▸ **RECORDS TO PROCESS**:
····················

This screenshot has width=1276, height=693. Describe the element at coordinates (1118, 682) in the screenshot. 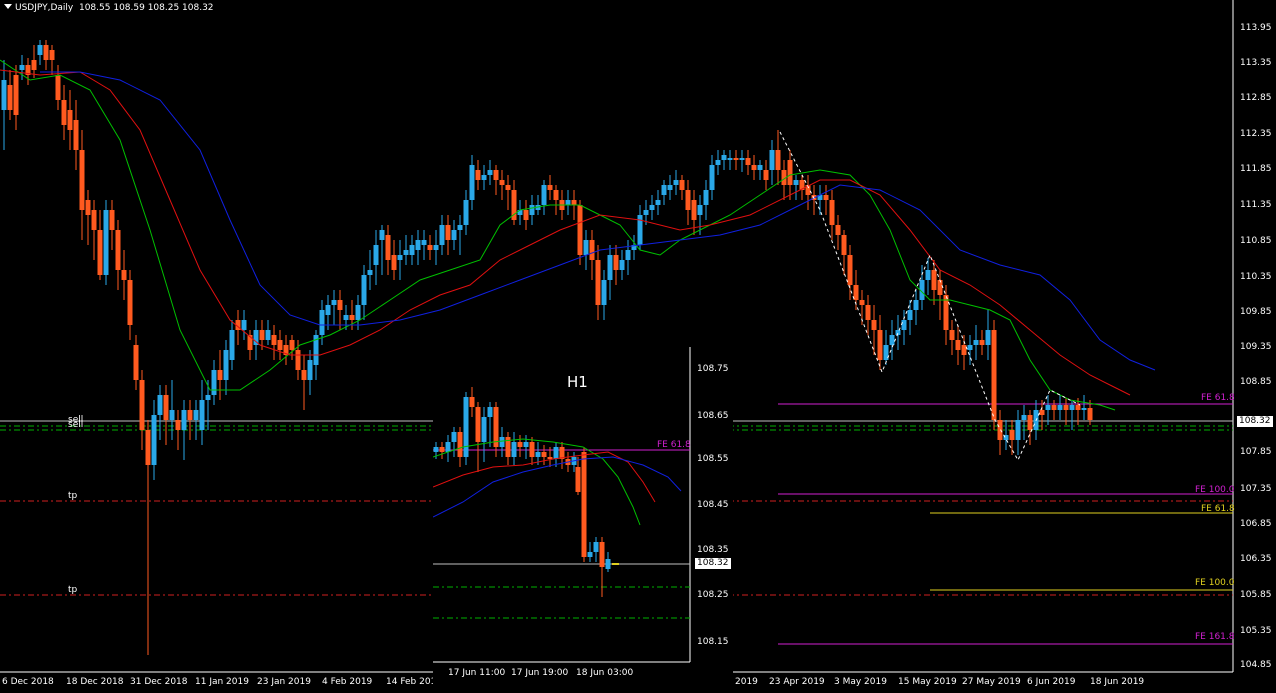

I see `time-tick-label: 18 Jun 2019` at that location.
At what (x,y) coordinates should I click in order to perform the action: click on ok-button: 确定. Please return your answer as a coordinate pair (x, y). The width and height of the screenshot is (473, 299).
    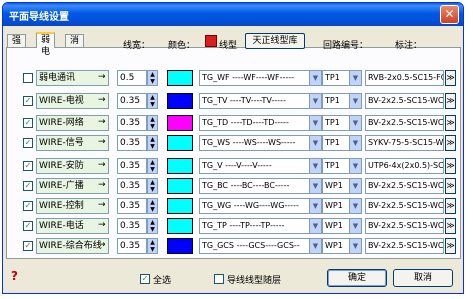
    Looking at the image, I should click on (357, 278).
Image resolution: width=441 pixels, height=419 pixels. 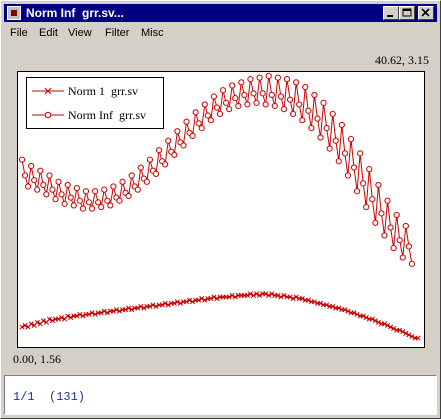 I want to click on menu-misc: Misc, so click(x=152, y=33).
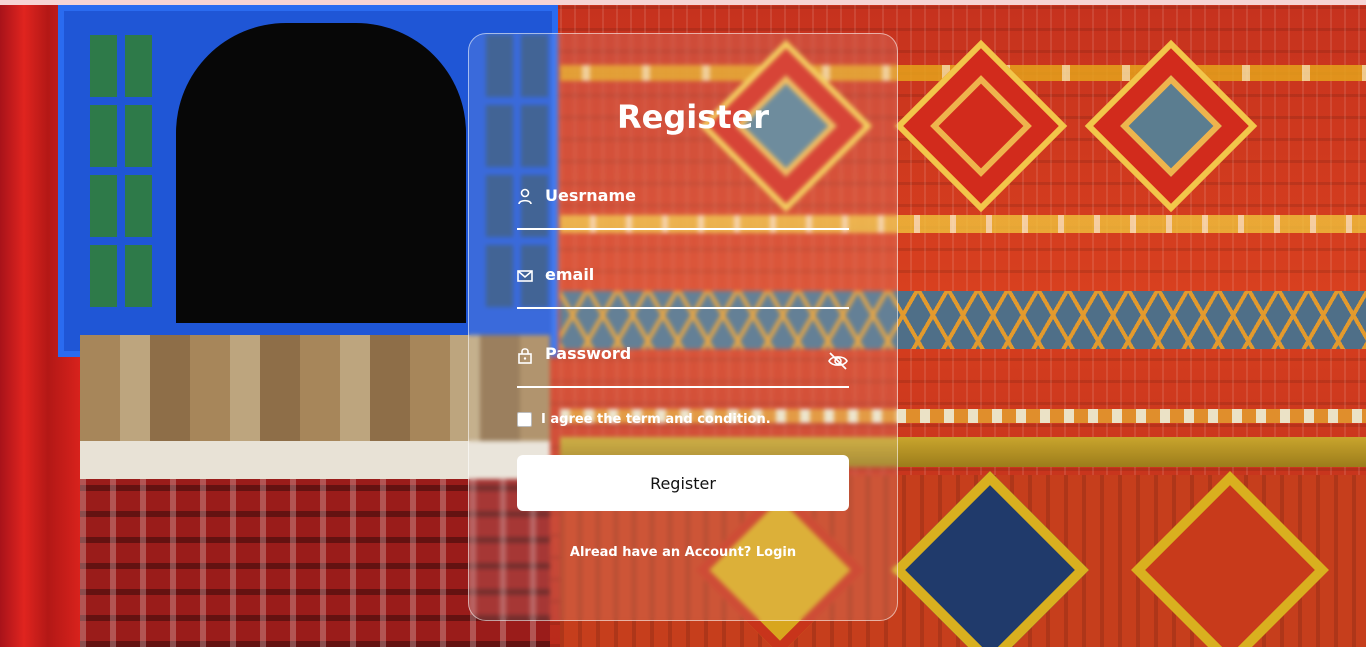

····················

▸ **TRY IT**:
Turn the records, from the start through the line that contains "at that location.", into a numbered list with blank lines left out. Leave the pictures out of your list.

▸ **WRITTEN SOLUTION**:
1. This screenshot has width=1276, height=693. Describe the element at coordinates (1118, 682) in the screenshot. 
2. I see `time-tick-label: 18 Jun 2019` at that location.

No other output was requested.